EXTRACT:
-*-*-

To enhance the opportunities available from Africa’s natural resource endowments, current patterns of unsustainable resource management must be changed. Development now, environment later is not a sustainable option for Africa.

Harvesting of natural resources that has limited regard for regeneration capabilities and focuses primarily on meeting growing demand and ensuring continued supply will have long-term implications for economic growth and the ability to reduce poverty. Agricultural land is being degraded due to overutilization and hence productivity is generally going down, demanding more use of inorganic fertilizers and pesticides which pollute the environment. Chapter 3: Land discusses the state-and-trends related to land and its management.

Many extractive activities of non-renewable natural resources, such as mining, are done in an environmentally damaging manner through, for example, the clearing of vegetative cover in sensitive water catchment areas and forests. These activities can be undertaken in a more environmentally responsive way, through the use of environmental impact assessment (EIA) systems which give greater attention to restoration and rehabilitation. Chapter 8: Interlinkages: The Environment and Policy Web discusses the value of EIAs. Many human activities are also polluting the environment through the use of hazardous chemicals, such as mercury and cyanide in the case of gold mining. These heavy metals and chemicals respectively go on to contaminate the water, which is a habitat for aquatic life and enters the human food chain with deadly effect. Chapter 11: Chemicals discusses the challenges related to the increased use of chemicals. Forest clearing for either farm expansion or other development also harms the environment through habitat destruction, which in turn contributes to biodiversity loss. The conflicting objectives and uncoordinated strategies by different sectors contribute to the degradation of natural resources. Revising management and utilization strategies and practices, and bringing them in line with sustainable development objectives, is a good starting point for realizing Africa’s development objectives.

Figure 7: Constraints to market development The equitable sharing and use of water resources and its efficient and sustainable management present numerous challenges as Africa tries to meet growing demand from industry, agriculture and human use in managing the available water resource, issues of its efficient allocation and use must be considered. The existing situation is that in some quarters water is inefficiently allocated and utilized, potentially leading to increasing water-use conflicts across the region. Chapter 4: Freshwater discusses Africa’s freshwater resource. Environmental impact assessment is one tool that can be used to effectively include the environment in this and other spheres of and planning.

-*-*-

For each statement, state whether it agrees with the passage on Africa's natural resources, answering yes or no and quoting the words of the passage that decide it.
1. Mining is presented as generally carried out without harm to the environment.
2. Degraded agricultural land is said to require more use of inorganic fertilizers and pesticides.
3. The passage calls "development now, environment later" a sustainable option for Africa.
The data are separate material with no connection to the passage on Africa's natural resources.

STORED DATA:
-*-*-

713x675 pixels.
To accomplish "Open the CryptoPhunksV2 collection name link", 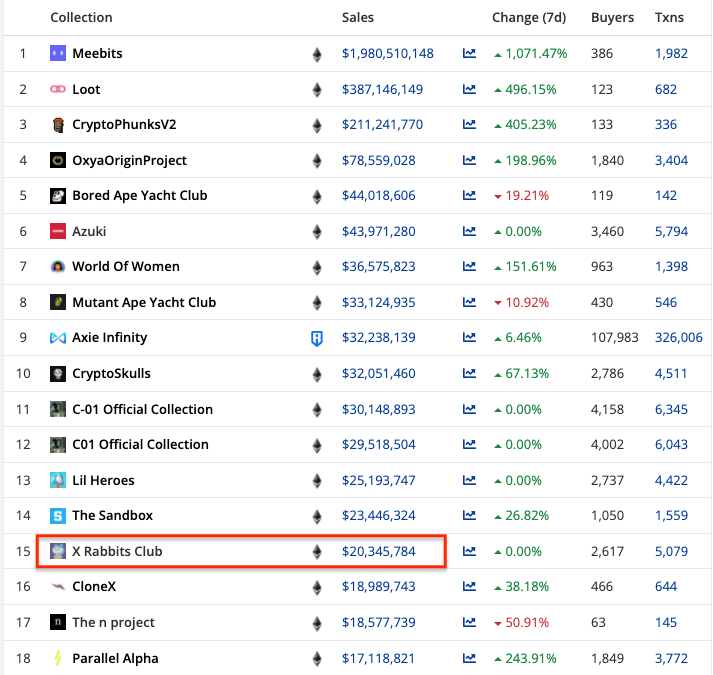I will pyautogui.click(x=129, y=125).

-*-*-

EXERCISE RESPONSE:
1. No: "Many extractive activities of non-renewable natural resources, such as mining, are done in an environmentally damaging manner"
2. Yes: "productivity is generally going down, demanding more use of inorganic fertilizers and pesticides which pollute the environment"
3. No: "Development now, environment later is not a sustainable option for Africa."